8 de janeiro
Marcelo Camargo/Agência Brasil
A Justiça de São Paulo rejeitou uma queixa-crime apresentada pelo Partido dos Trabalhadores (PT) contra Valdemar Costa Neto, presidente do Partido Liberal (PL), por suposta difamação. O diretório nacional do PT acusava o político de ter atribuído ao partido a responsabilidade pelos atos de 8 de janeiro de 2023. Cabe recurso ao PT.
As declarações foram feitas em um evento em setembro de 2025, quando Valdemar afirmou que “quem preparou aquilo foi o PT” e que integrantes da sigla teriam iniciado a depredação na Praça dos Três Poderes. Na ação, o PT sustentava que as falas configuravam difamação dolosa, com intenção de atingir sua reputação.

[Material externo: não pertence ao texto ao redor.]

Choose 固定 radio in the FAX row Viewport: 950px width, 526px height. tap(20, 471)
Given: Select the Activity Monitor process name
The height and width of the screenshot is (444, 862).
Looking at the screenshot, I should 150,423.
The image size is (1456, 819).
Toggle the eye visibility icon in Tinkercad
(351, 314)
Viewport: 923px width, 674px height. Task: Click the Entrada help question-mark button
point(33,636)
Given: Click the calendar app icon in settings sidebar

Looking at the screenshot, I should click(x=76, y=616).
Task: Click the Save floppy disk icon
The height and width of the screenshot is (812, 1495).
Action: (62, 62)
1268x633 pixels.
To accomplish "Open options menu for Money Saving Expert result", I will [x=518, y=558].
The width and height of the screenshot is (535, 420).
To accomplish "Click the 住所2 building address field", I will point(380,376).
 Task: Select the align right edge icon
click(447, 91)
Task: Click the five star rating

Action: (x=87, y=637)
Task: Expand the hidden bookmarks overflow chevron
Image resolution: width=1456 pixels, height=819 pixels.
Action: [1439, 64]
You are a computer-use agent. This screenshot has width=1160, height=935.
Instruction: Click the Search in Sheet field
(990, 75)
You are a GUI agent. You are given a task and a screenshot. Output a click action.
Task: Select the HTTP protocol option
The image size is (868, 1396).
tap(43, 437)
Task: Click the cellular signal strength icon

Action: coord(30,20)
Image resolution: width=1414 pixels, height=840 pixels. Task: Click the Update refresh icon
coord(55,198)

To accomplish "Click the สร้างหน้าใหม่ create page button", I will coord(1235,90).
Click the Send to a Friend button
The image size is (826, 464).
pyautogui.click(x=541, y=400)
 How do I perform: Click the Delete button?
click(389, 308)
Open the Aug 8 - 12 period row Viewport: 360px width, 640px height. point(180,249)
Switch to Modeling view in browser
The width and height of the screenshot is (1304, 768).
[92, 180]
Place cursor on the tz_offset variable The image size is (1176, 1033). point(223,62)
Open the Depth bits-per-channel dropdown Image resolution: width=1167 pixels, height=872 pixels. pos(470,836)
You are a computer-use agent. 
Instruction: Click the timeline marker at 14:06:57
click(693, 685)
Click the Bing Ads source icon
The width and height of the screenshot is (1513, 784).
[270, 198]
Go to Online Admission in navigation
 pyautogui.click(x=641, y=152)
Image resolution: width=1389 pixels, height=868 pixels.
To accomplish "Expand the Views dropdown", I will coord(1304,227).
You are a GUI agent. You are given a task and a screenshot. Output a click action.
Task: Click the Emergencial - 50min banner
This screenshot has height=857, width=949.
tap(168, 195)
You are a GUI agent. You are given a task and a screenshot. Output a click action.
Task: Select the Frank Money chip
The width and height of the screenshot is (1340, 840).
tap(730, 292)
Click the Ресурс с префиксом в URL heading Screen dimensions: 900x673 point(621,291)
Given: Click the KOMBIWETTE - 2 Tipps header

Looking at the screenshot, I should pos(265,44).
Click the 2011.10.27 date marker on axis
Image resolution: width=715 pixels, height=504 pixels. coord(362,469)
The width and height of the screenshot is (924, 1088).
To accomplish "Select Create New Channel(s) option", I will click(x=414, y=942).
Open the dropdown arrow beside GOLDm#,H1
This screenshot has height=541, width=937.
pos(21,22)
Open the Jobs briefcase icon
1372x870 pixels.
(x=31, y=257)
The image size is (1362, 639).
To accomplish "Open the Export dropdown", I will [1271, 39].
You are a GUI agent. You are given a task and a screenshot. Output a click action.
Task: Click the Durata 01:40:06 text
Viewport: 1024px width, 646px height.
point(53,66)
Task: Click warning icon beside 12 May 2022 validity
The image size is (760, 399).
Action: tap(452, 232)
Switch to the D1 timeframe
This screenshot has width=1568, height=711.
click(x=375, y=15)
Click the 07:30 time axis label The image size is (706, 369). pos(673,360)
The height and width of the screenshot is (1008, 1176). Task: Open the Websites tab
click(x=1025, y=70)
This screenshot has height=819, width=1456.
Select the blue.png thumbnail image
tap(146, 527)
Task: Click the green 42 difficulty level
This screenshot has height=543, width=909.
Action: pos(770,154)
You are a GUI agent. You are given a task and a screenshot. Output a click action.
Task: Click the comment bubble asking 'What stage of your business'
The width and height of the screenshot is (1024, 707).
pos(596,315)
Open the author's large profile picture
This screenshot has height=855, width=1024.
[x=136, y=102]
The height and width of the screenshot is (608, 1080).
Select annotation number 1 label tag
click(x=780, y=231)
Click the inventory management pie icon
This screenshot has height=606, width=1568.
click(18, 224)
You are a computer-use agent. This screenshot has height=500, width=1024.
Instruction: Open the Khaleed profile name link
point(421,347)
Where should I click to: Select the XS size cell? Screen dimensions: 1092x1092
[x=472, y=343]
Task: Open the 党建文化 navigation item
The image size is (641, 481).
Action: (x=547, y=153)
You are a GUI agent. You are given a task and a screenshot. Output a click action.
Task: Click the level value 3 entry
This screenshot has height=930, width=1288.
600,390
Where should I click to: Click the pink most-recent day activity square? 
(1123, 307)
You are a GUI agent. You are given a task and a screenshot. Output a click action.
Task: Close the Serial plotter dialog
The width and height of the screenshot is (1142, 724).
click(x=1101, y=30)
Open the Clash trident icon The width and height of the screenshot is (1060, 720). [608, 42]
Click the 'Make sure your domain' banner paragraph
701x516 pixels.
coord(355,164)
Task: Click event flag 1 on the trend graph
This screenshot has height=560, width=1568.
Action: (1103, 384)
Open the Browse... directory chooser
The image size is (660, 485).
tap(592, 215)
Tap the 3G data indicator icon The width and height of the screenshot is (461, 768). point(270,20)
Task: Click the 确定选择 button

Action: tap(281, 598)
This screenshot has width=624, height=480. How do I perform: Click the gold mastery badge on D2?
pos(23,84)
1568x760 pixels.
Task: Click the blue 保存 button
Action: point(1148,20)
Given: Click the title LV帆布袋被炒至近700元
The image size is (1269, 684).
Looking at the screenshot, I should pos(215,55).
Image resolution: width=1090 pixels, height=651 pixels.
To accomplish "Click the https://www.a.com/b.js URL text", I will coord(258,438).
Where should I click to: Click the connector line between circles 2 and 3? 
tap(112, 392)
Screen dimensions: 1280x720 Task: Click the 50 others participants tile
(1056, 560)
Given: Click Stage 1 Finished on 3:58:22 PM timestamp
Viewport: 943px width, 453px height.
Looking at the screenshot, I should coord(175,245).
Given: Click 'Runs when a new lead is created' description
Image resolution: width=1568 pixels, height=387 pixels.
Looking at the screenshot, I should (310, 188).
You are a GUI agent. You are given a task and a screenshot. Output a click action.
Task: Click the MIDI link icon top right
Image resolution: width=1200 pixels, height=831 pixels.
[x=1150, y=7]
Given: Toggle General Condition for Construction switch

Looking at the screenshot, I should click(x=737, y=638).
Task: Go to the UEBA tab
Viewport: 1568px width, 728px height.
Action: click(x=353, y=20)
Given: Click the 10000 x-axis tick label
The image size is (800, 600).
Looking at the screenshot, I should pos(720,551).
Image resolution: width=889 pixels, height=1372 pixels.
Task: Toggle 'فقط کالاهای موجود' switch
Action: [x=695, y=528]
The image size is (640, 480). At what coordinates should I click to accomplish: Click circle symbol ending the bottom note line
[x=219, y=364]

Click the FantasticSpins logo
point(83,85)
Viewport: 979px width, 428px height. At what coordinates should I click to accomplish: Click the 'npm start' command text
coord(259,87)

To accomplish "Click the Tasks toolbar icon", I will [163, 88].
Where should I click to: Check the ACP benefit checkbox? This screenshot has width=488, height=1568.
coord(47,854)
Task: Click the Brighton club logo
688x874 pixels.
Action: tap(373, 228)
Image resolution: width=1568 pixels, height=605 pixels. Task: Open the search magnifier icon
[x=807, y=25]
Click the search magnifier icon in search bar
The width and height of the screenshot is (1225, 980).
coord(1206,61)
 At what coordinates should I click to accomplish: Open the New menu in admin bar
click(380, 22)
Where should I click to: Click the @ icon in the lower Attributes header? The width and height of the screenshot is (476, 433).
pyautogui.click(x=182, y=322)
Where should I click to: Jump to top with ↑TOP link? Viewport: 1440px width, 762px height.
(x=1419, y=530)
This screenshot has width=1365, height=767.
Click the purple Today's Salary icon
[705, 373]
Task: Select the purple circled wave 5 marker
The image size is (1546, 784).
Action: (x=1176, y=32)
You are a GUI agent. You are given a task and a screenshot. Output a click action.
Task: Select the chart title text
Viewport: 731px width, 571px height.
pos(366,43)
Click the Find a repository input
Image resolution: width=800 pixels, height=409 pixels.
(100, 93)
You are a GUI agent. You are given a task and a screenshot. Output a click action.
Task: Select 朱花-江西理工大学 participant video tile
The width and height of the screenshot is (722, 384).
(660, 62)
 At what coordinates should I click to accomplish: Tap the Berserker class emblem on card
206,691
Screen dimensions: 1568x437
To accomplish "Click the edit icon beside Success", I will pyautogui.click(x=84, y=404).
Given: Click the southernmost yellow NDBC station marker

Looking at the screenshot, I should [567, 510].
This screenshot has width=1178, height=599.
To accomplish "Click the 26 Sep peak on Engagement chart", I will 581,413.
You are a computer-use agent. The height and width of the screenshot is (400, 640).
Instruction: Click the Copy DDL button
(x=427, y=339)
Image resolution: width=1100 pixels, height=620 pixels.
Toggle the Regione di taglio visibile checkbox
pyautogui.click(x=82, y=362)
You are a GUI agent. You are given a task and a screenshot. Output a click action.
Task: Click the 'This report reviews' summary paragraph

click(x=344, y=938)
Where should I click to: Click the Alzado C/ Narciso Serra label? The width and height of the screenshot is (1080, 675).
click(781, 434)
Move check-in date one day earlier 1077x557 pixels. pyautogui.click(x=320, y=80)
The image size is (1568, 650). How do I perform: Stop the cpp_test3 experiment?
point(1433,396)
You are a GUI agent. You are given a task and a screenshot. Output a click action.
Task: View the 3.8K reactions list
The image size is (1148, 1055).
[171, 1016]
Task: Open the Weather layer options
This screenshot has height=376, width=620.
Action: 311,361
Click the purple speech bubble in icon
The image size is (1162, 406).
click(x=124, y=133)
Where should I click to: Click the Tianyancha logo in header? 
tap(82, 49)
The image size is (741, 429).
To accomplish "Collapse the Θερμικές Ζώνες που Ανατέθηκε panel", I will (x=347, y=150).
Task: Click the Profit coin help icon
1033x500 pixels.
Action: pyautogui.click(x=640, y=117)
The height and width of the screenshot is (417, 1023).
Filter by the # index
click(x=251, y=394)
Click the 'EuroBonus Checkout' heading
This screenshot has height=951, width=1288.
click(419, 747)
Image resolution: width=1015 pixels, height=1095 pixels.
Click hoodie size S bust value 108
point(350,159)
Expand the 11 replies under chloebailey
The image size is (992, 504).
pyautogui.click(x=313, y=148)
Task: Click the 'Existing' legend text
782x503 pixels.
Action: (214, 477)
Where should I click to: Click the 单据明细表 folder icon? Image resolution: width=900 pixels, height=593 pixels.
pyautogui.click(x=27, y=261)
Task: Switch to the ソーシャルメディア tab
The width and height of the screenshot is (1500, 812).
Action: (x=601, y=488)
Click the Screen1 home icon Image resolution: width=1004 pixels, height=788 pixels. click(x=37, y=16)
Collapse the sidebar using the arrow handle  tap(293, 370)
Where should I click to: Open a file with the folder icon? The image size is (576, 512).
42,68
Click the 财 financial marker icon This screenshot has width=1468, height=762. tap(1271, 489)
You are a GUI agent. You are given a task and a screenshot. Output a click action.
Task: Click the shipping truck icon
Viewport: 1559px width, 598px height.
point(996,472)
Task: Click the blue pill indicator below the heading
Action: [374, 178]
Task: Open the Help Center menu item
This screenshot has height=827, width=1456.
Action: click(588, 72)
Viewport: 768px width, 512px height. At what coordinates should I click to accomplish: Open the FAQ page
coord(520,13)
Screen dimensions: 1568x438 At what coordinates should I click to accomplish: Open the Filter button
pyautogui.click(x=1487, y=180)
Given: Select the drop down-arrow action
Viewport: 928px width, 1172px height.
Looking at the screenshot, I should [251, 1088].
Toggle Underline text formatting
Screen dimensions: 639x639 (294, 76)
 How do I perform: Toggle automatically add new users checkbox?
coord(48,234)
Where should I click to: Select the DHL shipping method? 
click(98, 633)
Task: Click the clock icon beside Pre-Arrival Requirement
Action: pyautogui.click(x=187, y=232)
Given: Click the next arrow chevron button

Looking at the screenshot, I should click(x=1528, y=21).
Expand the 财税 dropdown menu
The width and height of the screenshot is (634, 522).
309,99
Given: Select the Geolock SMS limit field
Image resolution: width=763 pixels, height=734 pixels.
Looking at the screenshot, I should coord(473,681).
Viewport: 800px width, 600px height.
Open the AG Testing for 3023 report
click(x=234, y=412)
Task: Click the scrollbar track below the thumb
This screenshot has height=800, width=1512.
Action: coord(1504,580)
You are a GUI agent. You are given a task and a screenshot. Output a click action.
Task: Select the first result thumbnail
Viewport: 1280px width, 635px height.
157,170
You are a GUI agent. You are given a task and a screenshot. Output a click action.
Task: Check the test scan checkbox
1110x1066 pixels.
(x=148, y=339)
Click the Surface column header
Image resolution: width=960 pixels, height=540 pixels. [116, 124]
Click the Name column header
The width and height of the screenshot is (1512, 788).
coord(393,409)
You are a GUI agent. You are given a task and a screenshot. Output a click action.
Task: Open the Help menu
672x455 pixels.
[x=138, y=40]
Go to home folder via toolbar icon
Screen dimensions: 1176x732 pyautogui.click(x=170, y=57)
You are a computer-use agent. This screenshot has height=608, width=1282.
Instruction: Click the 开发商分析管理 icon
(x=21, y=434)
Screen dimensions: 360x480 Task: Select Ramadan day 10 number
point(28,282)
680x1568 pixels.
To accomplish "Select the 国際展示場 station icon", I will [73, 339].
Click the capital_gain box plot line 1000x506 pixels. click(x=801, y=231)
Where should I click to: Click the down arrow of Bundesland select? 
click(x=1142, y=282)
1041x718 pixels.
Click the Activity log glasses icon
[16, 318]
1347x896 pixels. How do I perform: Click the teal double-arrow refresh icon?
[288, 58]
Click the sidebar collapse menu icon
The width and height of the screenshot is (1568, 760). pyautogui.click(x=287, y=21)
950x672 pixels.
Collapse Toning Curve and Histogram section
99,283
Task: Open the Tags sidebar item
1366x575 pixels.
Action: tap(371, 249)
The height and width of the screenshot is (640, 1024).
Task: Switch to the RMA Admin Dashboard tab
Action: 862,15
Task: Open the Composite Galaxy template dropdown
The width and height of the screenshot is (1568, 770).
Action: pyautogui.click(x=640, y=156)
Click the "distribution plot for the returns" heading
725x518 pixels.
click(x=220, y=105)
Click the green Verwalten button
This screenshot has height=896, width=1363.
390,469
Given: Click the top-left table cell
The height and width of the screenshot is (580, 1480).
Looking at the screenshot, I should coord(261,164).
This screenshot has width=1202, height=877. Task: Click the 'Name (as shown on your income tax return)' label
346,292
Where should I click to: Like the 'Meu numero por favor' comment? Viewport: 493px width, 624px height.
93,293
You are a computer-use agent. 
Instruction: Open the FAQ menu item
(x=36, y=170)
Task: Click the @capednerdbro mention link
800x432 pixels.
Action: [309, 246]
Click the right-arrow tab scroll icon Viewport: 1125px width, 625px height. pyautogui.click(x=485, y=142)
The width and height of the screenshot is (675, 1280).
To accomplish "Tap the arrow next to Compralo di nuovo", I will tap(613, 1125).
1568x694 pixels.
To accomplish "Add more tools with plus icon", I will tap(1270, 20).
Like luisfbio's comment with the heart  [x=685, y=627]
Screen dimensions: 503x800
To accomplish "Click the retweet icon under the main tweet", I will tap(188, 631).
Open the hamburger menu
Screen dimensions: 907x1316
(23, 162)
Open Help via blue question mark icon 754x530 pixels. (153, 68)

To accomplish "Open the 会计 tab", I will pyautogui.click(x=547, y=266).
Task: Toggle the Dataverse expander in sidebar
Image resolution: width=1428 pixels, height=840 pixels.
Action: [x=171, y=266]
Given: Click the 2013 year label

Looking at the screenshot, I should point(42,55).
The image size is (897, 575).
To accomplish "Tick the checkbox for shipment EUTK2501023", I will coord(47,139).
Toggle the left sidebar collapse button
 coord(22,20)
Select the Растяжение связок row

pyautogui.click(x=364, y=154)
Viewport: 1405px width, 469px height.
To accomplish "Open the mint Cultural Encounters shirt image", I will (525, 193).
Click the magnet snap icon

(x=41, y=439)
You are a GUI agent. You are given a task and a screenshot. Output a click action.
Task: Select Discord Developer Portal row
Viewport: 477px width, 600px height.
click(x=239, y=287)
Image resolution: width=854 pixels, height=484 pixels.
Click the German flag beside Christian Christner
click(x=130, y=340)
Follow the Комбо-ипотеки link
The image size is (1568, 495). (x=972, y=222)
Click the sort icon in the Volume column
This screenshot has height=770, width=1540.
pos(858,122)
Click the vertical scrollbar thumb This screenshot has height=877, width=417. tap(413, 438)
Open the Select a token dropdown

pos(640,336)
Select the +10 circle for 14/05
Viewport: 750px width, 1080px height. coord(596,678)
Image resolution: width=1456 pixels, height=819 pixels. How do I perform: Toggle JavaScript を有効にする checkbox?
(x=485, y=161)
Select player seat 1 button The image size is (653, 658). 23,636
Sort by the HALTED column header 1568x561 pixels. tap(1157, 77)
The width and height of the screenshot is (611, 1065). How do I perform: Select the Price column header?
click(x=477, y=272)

O Ministério Público havia se manifestado favoravelmente ao recebimento da queixa.
Ao analisar o caso, porém, o juiz Hélio Villaça Furukawa, da 2ª Vara Criminal e do Júri de Itu, entendeu que não havia justa causa para a abertura da ação penal contra Valdemar. Para o magistrado, as declarações do presidente do partido de Jair Bolsonaro (PL) têm caráter genérico e se inserem no contexto de opinião política, sem a imputação de um fato específico, requisito necessário para a configuração do crime de difamação.
Furukawa também concluiu que não ficou demonstrada a intenção específica de ofender. Para ele, as falas ocorreram em um ambiente de debate político, marcado por críticas e interpretações, e não com o objetivo principal de atacar a honra do partido.
O juiz ainda ressalta que o direito penal não deve ser utilizado para resolver disputas de natureza político-narrativa e destaca a proteção à liberdade de expressão prevista na Constituição.